Apakah ada masalah diluar jangkauan-Nya? Tidak ada, dan pikiran kita yang terbatas belajar untuk puas ketika kita menyadari sebuah pikiran yang tidak terbatas terlihat dalam kehidupan kita. Kita memahami bahwa jalan-jalan-Nya berada di luar jangkauan kita dan kita baik-baik saja dengan hal itu. Kita memberi diri untuk percaya kepada pribadi ini ketika kita merasakan dahsyatnya keberadaan diri-Nya.
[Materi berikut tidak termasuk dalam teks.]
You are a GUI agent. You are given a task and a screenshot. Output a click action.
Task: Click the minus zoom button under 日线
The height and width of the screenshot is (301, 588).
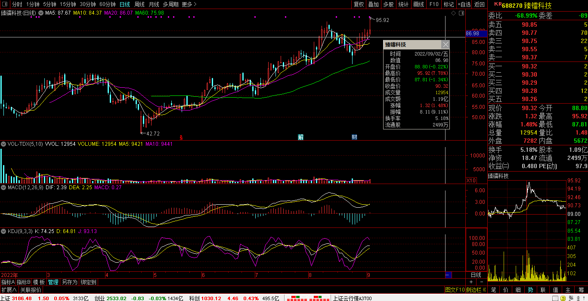pyautogui.click(x=481, y=282)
Apakah hari-hari kita dipenuhi oleh hadirat-Nya? Apakah kita sering berjalan-jalan denganNya dan berbicara dengan-Nya? Apakah kita melihat Dia dalam hal-hal yang telah Dia ciptakan? Sadarilah bahwa Allah yang besar ini bersama-sama dengan kita, Dia ada di dalam kita dan kita berada di genggaman-NYA. Dia berada di dalam kita secara pribadi, mandalam dan intim – Dia lebih dekat dari apa yang dapat kita bayangkan.

. . .

Bapa, aku bahkan tidak dapat mulai memahami kebenaran dan kemuliaan-MU. Tetapi siapa yang dapat menangani masalah-masalahku dengan lebih setia? Siapa yang dapat menyentuh Rohku dengan lebih bermakna dan hidup? aku bersyukur bahwa Allah pencipta yang luar bisa peduli akan aku dan setiap detil dalam kehidupanku.

 

Nb; disadur dari buku The One Year Experiencing God’s Presence Devotional oleh Chris Tiegreen

Posting Komentar untuk "6 Bahan Renungan - Saat Teduh Harian Dari Kitab Mazmur (Chris Tiegreen)"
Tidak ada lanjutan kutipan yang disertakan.